Quizás el caso más llamativo sea el del Museo de Oviedo, en el que las fuentes nos cuentan que entre los cántabros las labores agrícolas eran llevadas a cabo únicamente por mujeres, pero al llegar a la exposición nos encontramos un cartel que muestra 4 hombres realizando dicha labor. Nos cuenta la profesora Querol que en casos como este, cuando se llama la atención al director del museo o a los encargados de la exposición sobre estos asuntos, es habitual que respondan con un simple “No me he dado cuenta”. Pero tampoco se hace nada por arreglarlo, como sí se haría presumiblemente si el error fuese un objeto fuera de época o una cronología equivocada.

 

Sin entrar a comentar todos los casos concretos que se estudiaron (pero que sí recomendamos leer detalladamente en los respectivos artículos), sí es de recibo informar que entre los nuevos museos analizados la representación femenina es siempre insuficiente. Los datos varían desde un escaso 12% a un “excepcional” 33%, cifra más alta entre todas las obtenidas pero que queda aún muy lejos de la deseada paridad (o del 51% de la población mundial que representa el género femenino).
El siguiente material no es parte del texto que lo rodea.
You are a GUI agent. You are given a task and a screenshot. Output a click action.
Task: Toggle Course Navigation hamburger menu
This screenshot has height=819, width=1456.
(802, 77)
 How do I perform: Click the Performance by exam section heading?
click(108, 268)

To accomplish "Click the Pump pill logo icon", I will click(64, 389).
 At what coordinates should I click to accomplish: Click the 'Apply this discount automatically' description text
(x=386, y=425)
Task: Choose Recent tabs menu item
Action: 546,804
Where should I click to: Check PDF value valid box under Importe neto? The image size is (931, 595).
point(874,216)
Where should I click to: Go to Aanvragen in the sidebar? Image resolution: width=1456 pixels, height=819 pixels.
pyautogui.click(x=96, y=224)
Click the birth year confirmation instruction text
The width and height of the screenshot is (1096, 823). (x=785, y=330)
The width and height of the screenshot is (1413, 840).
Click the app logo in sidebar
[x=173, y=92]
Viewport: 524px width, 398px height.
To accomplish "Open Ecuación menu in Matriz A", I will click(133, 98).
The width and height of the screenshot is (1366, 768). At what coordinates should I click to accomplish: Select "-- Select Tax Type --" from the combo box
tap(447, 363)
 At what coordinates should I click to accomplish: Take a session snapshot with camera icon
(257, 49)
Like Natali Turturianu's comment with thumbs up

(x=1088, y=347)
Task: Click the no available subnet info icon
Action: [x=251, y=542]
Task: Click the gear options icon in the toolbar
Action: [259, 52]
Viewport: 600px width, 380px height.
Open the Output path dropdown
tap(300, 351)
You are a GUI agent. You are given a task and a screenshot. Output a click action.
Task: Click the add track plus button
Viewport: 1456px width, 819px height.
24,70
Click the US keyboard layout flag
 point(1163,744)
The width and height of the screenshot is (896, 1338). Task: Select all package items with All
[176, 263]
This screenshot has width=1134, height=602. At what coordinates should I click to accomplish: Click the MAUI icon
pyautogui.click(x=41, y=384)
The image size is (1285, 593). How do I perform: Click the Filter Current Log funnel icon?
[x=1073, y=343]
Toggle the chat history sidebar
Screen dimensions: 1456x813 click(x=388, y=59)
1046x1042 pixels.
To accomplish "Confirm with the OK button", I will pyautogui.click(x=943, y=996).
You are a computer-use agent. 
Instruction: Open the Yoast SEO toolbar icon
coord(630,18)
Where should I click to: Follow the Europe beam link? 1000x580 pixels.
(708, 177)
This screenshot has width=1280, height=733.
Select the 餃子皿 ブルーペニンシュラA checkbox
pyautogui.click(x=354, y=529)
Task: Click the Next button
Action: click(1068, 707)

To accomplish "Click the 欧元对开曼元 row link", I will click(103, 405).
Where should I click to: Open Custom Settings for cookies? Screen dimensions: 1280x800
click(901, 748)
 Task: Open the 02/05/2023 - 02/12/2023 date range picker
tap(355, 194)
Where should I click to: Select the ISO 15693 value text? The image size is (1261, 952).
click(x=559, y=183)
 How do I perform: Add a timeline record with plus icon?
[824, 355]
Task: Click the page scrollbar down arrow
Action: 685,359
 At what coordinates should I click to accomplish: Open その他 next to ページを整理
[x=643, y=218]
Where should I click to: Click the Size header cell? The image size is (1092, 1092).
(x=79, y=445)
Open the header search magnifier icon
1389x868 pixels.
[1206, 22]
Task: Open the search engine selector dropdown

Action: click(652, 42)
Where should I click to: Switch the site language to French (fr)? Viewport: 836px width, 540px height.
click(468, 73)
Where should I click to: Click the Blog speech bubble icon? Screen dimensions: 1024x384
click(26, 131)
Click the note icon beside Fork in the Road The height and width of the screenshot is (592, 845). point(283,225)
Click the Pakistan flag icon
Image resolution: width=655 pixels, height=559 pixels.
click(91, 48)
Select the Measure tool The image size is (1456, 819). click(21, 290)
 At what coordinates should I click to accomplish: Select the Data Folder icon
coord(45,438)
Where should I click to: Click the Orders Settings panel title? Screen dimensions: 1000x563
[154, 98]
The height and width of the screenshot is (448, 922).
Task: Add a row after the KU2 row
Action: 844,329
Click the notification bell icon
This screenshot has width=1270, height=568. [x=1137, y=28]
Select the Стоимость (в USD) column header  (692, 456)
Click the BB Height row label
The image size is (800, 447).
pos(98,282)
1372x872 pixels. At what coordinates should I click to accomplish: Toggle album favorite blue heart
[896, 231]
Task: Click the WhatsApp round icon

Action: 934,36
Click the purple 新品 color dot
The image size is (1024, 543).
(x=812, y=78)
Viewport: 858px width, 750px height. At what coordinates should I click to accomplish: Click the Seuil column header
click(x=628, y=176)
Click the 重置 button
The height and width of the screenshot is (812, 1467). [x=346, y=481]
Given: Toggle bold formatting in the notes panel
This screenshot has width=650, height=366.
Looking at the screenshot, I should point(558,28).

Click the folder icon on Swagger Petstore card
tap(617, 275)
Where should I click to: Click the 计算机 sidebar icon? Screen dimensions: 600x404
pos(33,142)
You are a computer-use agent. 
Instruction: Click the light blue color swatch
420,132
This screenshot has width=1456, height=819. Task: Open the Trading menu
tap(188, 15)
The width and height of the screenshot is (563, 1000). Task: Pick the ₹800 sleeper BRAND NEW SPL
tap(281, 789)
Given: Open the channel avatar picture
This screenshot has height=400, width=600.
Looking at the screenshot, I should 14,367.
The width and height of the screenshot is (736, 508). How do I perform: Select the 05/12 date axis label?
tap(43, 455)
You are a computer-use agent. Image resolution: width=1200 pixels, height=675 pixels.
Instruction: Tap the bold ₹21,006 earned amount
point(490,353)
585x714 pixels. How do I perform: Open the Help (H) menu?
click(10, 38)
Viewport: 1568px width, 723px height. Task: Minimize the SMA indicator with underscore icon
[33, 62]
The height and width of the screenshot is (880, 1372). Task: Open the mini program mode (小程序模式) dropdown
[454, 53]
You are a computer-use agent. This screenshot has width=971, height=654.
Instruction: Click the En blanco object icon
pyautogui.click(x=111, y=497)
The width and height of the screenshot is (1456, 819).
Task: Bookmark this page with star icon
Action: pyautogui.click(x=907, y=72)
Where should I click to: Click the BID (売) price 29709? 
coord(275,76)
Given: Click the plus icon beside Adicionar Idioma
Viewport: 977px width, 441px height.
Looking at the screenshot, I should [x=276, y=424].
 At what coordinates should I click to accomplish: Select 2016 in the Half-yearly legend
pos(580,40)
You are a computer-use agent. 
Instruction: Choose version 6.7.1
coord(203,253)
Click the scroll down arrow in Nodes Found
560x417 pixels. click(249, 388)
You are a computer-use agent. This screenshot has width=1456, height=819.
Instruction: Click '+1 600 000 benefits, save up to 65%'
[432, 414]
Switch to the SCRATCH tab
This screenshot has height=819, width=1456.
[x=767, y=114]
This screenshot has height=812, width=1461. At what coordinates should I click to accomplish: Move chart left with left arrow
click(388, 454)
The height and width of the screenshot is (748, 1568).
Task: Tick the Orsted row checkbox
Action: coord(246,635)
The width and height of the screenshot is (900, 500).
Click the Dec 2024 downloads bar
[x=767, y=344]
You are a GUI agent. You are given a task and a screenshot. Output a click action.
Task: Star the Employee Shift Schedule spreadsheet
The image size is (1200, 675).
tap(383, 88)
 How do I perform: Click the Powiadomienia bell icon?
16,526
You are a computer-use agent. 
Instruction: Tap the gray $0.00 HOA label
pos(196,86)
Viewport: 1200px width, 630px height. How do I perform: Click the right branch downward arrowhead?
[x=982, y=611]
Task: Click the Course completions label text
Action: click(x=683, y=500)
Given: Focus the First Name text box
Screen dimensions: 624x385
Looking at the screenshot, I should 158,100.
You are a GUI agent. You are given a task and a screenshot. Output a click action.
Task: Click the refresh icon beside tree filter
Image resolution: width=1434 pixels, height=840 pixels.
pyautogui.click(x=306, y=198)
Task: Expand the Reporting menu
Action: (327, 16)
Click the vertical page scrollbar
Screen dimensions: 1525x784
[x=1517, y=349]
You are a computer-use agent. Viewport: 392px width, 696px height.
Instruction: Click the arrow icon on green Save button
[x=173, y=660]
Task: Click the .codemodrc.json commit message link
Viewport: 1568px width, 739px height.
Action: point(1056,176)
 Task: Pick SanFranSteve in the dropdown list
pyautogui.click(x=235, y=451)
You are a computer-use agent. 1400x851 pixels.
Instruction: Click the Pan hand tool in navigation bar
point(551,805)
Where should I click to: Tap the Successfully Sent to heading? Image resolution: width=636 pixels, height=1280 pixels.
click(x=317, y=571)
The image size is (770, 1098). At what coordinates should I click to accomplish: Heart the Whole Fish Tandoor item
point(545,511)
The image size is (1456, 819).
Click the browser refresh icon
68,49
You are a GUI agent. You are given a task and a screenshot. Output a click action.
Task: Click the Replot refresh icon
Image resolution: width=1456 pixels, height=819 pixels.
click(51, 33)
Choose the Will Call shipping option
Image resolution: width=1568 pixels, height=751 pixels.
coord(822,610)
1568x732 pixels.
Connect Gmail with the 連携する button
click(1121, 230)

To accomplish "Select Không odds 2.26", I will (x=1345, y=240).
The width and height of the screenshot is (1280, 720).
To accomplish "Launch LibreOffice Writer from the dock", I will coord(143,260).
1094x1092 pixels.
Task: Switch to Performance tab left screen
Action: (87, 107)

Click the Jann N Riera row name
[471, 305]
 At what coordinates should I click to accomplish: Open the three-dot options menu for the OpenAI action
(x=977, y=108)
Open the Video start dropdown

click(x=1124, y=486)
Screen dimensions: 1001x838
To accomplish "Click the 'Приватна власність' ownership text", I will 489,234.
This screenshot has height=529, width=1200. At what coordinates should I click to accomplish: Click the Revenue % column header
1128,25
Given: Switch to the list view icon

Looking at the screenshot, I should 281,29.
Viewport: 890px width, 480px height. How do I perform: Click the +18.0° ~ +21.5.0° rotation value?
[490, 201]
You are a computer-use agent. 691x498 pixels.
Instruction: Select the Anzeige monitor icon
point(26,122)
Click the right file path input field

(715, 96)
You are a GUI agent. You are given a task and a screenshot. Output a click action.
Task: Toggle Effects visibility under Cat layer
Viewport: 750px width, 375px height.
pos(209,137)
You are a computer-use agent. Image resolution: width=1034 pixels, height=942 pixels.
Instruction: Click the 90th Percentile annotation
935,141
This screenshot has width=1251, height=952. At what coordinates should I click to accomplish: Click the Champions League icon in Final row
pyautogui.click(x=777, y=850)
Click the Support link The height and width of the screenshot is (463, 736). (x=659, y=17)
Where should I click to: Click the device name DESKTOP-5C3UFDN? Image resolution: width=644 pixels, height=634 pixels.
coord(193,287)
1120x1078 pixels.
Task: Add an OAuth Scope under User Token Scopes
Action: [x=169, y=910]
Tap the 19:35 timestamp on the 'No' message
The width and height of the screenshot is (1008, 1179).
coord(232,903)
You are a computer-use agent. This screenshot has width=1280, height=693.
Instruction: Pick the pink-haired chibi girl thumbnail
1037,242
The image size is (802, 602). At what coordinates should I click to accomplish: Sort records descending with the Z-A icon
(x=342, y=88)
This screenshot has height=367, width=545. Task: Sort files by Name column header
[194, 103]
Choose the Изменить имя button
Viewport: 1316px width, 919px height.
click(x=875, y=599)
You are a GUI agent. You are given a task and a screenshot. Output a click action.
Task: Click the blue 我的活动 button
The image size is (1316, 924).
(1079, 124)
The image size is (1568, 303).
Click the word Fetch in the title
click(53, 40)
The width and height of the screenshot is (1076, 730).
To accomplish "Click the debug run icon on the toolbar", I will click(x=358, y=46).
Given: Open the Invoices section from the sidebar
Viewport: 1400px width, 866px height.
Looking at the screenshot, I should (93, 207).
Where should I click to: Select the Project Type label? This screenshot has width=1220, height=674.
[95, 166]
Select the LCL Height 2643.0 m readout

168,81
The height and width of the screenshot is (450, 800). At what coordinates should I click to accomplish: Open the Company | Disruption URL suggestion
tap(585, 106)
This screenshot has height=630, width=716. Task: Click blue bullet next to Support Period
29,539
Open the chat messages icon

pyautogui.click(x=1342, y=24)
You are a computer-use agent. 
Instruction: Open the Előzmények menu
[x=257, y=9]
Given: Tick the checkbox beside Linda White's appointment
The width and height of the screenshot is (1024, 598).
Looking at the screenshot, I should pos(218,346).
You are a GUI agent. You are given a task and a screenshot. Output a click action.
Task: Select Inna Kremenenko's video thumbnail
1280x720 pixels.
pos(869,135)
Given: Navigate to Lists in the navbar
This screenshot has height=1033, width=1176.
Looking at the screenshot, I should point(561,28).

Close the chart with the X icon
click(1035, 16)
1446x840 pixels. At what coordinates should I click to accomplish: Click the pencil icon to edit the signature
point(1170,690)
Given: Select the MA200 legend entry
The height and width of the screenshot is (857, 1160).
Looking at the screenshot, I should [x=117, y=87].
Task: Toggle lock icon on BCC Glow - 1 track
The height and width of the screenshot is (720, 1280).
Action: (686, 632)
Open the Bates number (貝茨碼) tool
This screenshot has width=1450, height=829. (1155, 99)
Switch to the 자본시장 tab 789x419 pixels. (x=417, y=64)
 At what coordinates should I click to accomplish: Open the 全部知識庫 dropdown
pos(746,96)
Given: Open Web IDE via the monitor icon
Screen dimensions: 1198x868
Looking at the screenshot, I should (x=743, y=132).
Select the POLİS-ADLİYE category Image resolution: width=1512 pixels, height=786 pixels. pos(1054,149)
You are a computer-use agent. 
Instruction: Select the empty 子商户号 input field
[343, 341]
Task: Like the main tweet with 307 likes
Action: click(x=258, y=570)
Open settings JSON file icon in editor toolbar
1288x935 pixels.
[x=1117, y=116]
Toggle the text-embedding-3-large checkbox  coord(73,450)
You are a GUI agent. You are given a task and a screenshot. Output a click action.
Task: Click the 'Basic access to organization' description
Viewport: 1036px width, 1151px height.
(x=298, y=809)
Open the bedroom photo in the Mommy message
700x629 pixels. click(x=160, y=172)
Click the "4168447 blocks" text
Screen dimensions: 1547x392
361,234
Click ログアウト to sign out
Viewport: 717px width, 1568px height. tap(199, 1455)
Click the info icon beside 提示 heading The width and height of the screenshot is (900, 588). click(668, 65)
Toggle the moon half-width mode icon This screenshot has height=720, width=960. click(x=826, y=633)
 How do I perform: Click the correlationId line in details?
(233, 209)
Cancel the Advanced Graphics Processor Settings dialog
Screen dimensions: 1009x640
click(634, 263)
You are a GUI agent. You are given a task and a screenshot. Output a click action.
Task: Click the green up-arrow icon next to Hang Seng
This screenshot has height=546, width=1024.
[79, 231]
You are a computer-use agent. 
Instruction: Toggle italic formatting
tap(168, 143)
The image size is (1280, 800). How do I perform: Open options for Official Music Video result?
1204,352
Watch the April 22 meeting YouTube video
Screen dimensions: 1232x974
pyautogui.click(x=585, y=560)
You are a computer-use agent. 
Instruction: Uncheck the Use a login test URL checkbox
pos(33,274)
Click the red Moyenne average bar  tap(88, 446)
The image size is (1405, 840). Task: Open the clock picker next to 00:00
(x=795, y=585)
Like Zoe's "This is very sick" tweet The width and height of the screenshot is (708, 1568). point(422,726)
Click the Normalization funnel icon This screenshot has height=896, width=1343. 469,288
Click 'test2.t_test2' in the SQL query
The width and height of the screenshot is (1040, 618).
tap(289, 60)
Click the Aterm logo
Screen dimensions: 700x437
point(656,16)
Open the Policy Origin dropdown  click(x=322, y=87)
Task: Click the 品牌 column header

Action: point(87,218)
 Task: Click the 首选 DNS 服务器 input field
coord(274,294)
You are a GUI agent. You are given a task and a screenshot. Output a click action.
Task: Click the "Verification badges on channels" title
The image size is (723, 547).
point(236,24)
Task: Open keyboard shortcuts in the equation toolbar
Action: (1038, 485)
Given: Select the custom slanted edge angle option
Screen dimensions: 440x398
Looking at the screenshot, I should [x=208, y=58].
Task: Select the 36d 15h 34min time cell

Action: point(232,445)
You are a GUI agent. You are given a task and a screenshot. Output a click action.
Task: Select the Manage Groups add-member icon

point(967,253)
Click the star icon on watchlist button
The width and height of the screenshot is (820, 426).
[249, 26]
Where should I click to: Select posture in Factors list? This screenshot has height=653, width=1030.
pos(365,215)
La disparidad se da también en la actitud con la que se representa a hombres y mujeres; las cifras en las que uno u otro aparecen de pie, sentados, yacentes, inclinados o arrodillados es tremendamente ilustrativo. Como así lo es la actividad que realizan (caza/pesca, trabajo en el campo, artesanía, talla lítica, etc.)

 

¿En qué datos científicos se basan para perpetuar estos estereotipos? No existen pruebas suficientes. ¿Para qué está sirviendo? Para educar en desigualdad.